Corbo did not respond to a request for comment Tuesday. Serotkin said in a statement that he thinks the recall effort against him is frivolous.
“There is no merit to the allegations against me, and I look forward to my recall petition being dismissed whenever it is filed,” he said.
Five parents of Loudoun students in grades two through 12 have formed a political action committee, Loudoun For All, to counteract the recall effort, which it called “appalling” in a news release. Loudoun for All will work to support the Loudoun County School Board as well as the district’s equity efforts, members said, and has drawn thousands of dollars in donations since its formation four days ago.
“We intend to use this money to spread the truth and counter the lies about transgender young people, critical race theory, and LCPS equity efforts,” the group’s president, Rasha Saad, said in a statement. “There is no reason equity in our schools should be this controversial.”
The Loudoun school system, a Northern Virginia district of 81,000, began working on racial justice initiatives about two years ago after two high-profile reports — one internal and one produced by the state — found evidence of widespread racism imperiling the progress of students of color.
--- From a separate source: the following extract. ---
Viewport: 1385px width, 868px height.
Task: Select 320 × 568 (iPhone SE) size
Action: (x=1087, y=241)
The initiatives included a public apology for segregation, bias training for teachers, and the banning of Confederate gear in school.
But these efforts have come under attack in recent months from conservative pundits, outlets and parents who allege that they indicate the school system is adopting critical race theory, a decades-old academic framework that says racism is systemic in the United States. Loudoun school officials have repeatedly denied the accusations.
Fight for Schools has been especially vocal in denouncing the school district’s racial justice work. The group and Prior, who has appeared on Fox News to discuss the issue, have together become the face of parent opposition to critical race theory in Loudoun.
All of the board members being targeted by the group are known to hold progressive views. Fight for Schools is not seeking the recall of the Loudoun board’s two conservative members, John Beatty (Catoctin) and Jeff Morse (Dulles).
Board member Harris Mahedavi (Ashburn), a Democrat, also is not being targeted.
Loudoun for All member Amanda Bean said Tuesday that she thinks the recall effort represents an attempt to make an end run around democracy.
“They are using recalls, rather than elections, to gain control,” Bean said. “Free and fair elections, not systematic recalls, should decide our future.”